▶ _Task to complete_
An exact, complete copy of the lines below is the expected answer.
━━ Record extracts
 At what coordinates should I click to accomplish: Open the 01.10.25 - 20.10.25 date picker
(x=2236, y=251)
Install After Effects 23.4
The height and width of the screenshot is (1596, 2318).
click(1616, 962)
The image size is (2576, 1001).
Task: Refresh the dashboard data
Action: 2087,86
━━━━
▶ _Finished task_
 At what coordinates should I click to accomplish: Open the 01.10.25 - 20.10.25 date picker
(x=2236, y=251)
Install After Effects 23.4
The height and width of the screenshot is (1596, 2318).
click(1616, 962)
The image size is (2576, 1001).
Task: Refresh the dashboard data
Action: 2087,86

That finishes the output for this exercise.